Est. 1931 · Catholic Hospital · Sisters of Charity Foundation · Inland Empire Healthcare History
St. Bernardine Medical Center traces its founding to 1928, when Dr. Philip Savage, a respected San Bernardino surgeon, approached Father Patrick Dunn about establishing a Catholic hospital in the city. Dr. Savage had been impressed by the care provided by the Franciscan Sisters at St. Mary's Hospital in Rochester, Minnesota, and worked with Mother Mary Placidus, Superior General of the Sisters of Charity of the Incarnate Word in Houston, Texas, to bring a religious order to the project.
California Governor James Rolph laid the cornerstone on October 10, 1931. The new hospital and an attached convent were dedicated to Bernardino of Siena, the fifteenth-century Italian Franciscan and reformer for whom the city itself is named. The Sisters of Charity of the Incarnate Word staffed the hospital and lived in the connected convent through much of the twentieth century.
The hospital remains a nonprofit institution, now part of Dignity Health, with 342 beds and a full-service emergency department located one block south of Highland Avenue on East 21st Street. The main campus is at 2101 N Waterman Avenue, open continuously as an active medical facility.
Sources
- https://www.dignityhealth.org/socal/locations/stbernardinemedical/about-us/history
- https://www.supportsanbernardino.org/about-us/about-sbmc
Apparitions
The recurring figure described at St. Bernardine is a nun observed walking the halls of the oldest sections of the hospital, primarily at night. Witness reports cite multiple floors, all in areas no longer used for active patient care.
The building's original convent is physically connected to that older portion of the hospital, and several sisters died in the convent during their service. Staff who have shared the accounts attribute the figure variously to one of the founding-era Sisters of Charity of the Incarnate Word, although no specific identification is widely accepted.

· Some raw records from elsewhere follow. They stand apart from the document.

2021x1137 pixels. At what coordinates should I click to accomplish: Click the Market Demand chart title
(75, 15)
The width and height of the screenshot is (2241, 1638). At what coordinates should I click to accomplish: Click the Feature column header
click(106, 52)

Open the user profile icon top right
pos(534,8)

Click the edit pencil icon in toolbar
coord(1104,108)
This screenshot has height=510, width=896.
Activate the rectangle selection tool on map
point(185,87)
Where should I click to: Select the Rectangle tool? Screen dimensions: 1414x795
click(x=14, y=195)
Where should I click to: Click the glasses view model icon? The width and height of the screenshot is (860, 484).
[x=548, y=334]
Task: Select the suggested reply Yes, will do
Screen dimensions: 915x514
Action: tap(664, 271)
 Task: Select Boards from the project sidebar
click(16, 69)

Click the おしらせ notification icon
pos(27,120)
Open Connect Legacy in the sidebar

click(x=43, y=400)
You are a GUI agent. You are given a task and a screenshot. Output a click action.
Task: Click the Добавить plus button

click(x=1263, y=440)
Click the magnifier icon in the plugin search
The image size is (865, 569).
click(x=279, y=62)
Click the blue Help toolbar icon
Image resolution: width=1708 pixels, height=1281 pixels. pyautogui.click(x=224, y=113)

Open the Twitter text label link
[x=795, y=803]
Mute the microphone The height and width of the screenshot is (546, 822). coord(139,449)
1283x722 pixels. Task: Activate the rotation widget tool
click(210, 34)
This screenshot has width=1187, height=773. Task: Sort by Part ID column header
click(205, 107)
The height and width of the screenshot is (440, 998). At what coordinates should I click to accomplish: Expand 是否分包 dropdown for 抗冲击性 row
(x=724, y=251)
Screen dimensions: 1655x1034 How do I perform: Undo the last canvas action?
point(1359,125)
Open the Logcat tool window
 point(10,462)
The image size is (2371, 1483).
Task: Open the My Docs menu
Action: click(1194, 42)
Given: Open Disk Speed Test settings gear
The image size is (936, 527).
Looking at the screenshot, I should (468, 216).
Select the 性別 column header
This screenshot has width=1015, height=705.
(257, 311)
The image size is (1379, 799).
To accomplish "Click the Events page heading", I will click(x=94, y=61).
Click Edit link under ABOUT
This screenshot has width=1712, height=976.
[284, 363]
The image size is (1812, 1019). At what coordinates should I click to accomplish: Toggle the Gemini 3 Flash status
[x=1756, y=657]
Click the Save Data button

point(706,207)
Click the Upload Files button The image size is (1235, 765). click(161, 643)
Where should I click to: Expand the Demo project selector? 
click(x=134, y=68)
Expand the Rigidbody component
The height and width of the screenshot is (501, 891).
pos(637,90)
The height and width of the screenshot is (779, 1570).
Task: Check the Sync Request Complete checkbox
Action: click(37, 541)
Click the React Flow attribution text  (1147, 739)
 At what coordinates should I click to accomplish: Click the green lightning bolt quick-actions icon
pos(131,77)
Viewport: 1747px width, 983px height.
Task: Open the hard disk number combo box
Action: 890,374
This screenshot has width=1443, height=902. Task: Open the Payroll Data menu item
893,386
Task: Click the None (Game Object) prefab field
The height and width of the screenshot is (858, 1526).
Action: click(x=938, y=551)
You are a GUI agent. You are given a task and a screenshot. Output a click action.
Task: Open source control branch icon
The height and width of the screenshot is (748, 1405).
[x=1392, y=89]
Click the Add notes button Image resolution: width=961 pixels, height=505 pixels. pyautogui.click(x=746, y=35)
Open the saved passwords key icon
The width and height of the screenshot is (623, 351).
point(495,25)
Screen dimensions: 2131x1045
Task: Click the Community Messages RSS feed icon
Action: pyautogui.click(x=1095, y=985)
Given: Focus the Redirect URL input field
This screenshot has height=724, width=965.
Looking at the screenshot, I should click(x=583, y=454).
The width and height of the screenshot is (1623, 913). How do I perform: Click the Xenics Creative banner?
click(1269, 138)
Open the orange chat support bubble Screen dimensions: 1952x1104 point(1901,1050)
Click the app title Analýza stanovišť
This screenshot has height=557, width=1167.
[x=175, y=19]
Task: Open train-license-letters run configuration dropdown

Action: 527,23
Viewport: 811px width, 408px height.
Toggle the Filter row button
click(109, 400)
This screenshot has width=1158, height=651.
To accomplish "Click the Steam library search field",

The hospital does not promote or program around the legend. As an active medical facility, the campus is not available for paranormal investigation, and any visit to the site should be limited to exterior observation from public sidewalks. The Shadowlands submission referencing 30 years of sightings dates the earliest reports to roughly the 1970s, consistent with the hospital's mid-century operational footprint.